# RESOLVED: Holland lop needs to be rehomed in PA



## murph72 (Mar 15, 2011)

"Mr. Bunny" is a black Holland lop with a white stripe on his nose and chin. He carries BEW and also has one eye that is partially blue. He needs to be rehomed because his family does not have the time necessary to give him the attention he deserves due to some recent changes in their lives. Due to not having enough attention, he dislocated his bottom teeth pulling on the cage door looking to catch someone's eye. His bottom teeth has since fallen out and his top teeth need trimming occasionally (they don't appear to be growing very quickly). I'll be more than happy to teach someone how to trim his teeth. 

This little guy is content to sit on your lap or just be around you. He runs to the door when people are near and is great with kids and pets. He just needs a home where he can get the attention he deserves. The present owner has relinquished his cage and all supplies to go with him. He just needs a loving home to make his life complete. If you think you can open your heart to this little guy, please feel free to contact me. I have pictures that I can certainly send, but they just don't do him justice. He's maybe three pounds at full grown (he's a bit over a year old) and his ears stick straight out like an airplane....very comical when he's playing.


----------



## MiniLopHop (Mar 15, 2011)

Where is Catawissa? Anywhere close to Philly?


----------



## murph72 (Mar 15, 2011)

Same side of the state. :biggrin: I'm about three hours north of Philly.


----------



## MiniLopHop (Mar 15, 2011)

Can you post some pictures and tell me a bit more about his personality? Neutered? Litterbox trained? Age? Will the teeth grow back, or will the trimming be life long? Has he ever been around other bunnies?


----------



## murph72 (Mar 15, 2011)

He is an absolute sweetheart. He comes running to the door looking for attention and is content to just be held and petted. His current owner brought him into the school where we work and the HS kids carted him around all day. He really didn't care at all. He'd sit on their desks and be shuffled between them and was as happy as can be. He also follows his owner's children around...but they sadly seem to have lost interest and the time for him. 

He was not neutered, but he also is not a sprayer. He has been a very clean bunny. He is not litter trained as his owners kept him up on a table in his cage and did not provide him with a litter box....however, I notice he likes to always go in the same corner, so I think he'd be easy to train. He also didn't have any accidents at the school and the kids had him out for long periods of time.

I see no indication of teeth on the bottom, so I think they are permanently gone. The ones on the top, from my experience (I have a boy who dislocated his while I was on vacation several years ago) do not need to be trimmed that often. I have been trimming my bunny's teeth for years and he is very good about it. I can certainly show you how. I just did "Mr. Bunny's" (desperately in need of a new name) today and he was very well behaved.

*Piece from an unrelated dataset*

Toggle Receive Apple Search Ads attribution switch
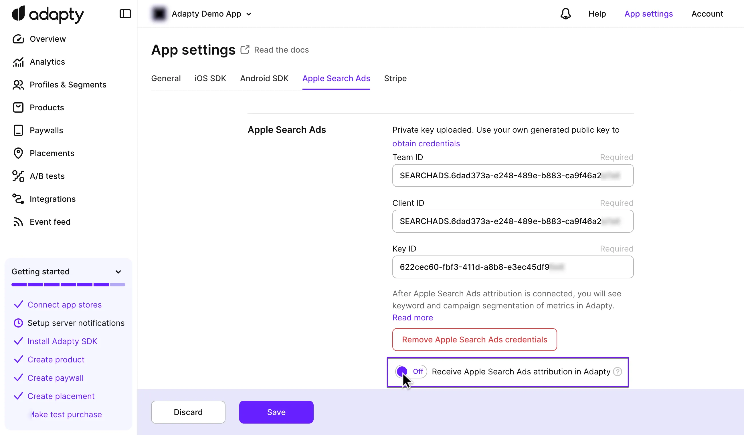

He was around other bunnies only when he was young, but not since then. I think he'd be very gentle around other bunnies because he has a timid personality and he's good with other pets. He's curious, but doesn't have a dominant personality with other pets. 

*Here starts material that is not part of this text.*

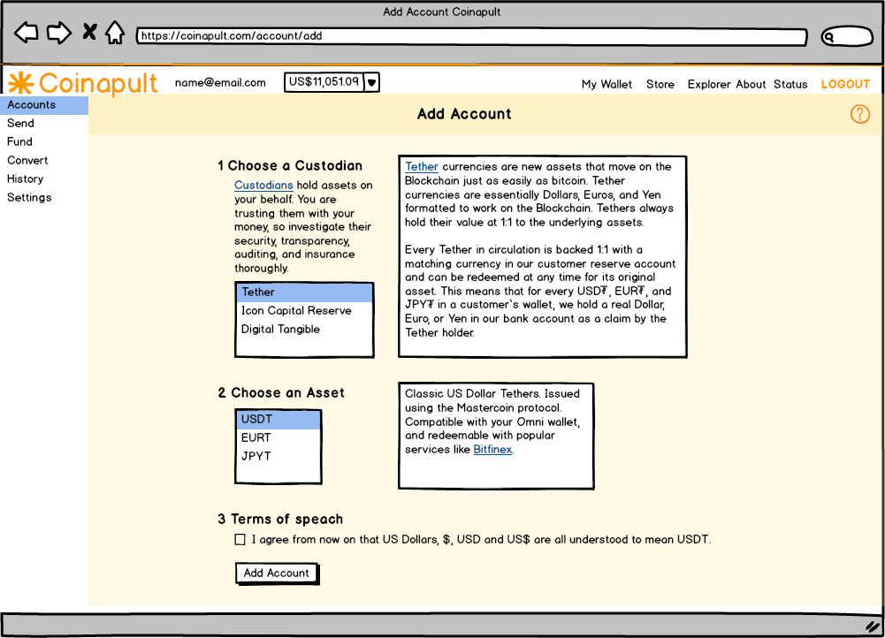The image size is (885, 638).
Task: Open the Custodians hyperlink
Action: pyautogui.click(x=263, y=186)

I have pictures from today, but don't know how to post them on here. If you want to send me an email, I can email them back to you.


----------



## murph72 (Mar 15, 2011)

Oh, I guess it would help to give you my email.  [email protected]


----------



## murph72 (Mar 17, 2011)

"Mr Bunny" has found a new home with a family with way more time for him.
Thanks for looking!


----------



## Kipcha (Mar 17, 2011)

Glad to hear he found a home


----------



## TinysMom (Mar 17, 2011)

Yeah....I've marked this resolved.


----------